Question

A swimming pool has has to be drained for maintenance the pool shaped like a cylinder with a diameter of 8 meters and a depth of 1.5 M suppose water is pumped out of the pool at a rate of 12 m cubed per hour if the pool starts completely full how many hours will it take that to the pool use 3.14 for pi

Answer 1

d = diameter = 8
r = radius = d/2 = 8/2 = 4
h = height = 1.5

V = volume of cylinder pool
V = pi*r^2*h
V = 3.14*4^2*1.5
V = 75.36

"Water is pumped out at a rate of 12 m^3 per hour", so this means
1 hr ---> 12*1 = 12 m^3 of water is pumped out
2 hr ---> 12*2 = 24 m^3 of water is pumped out
3 hr ---> 12*3 = 36 m^3 of water is pumped out
... and so on...
x hr ---> 12*x of water is pumped out

We want to pump out 75.36 cubic meters of water. So set 12x equal to 75.36 and solve for x

12x = 75.36
12x/12 = 75.36/12
x = 6.28

It will take a little over 6 hours to drain the pool

note1: 6.28 hrs = 6 hrs, 16 minutes, 48 seconds

note2: The value 6.28 is approximate because the approximation pi = 3.14 was used

Answer 2

Step 1: find the radius
The radius is half of the diameter. So the radius is 8 because the diameter is 16.

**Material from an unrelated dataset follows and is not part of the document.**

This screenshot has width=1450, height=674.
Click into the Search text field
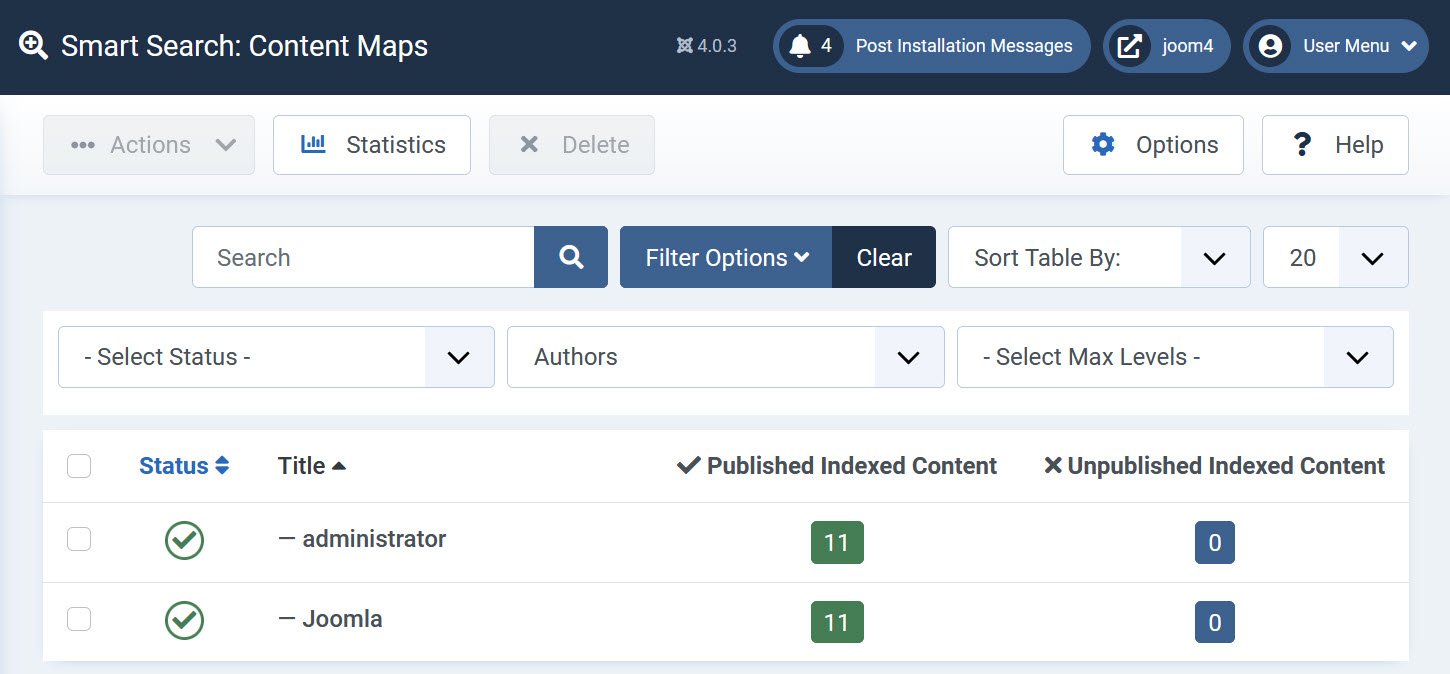364,257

Step 2: square the radius.
8^2 = 64

Step 3: plug into formula
pi * radius squared * height
3.14 * (64) * (1.8) = 361.728 m^3
The volume of the pool is 361. 728 meters cubed.

Step 4: Divide volume by the amount pumped out per hour
volume / amount pumped out = amount of hours
361.728/16 = 22.608 hours.


So your answer is approximately 23 hours.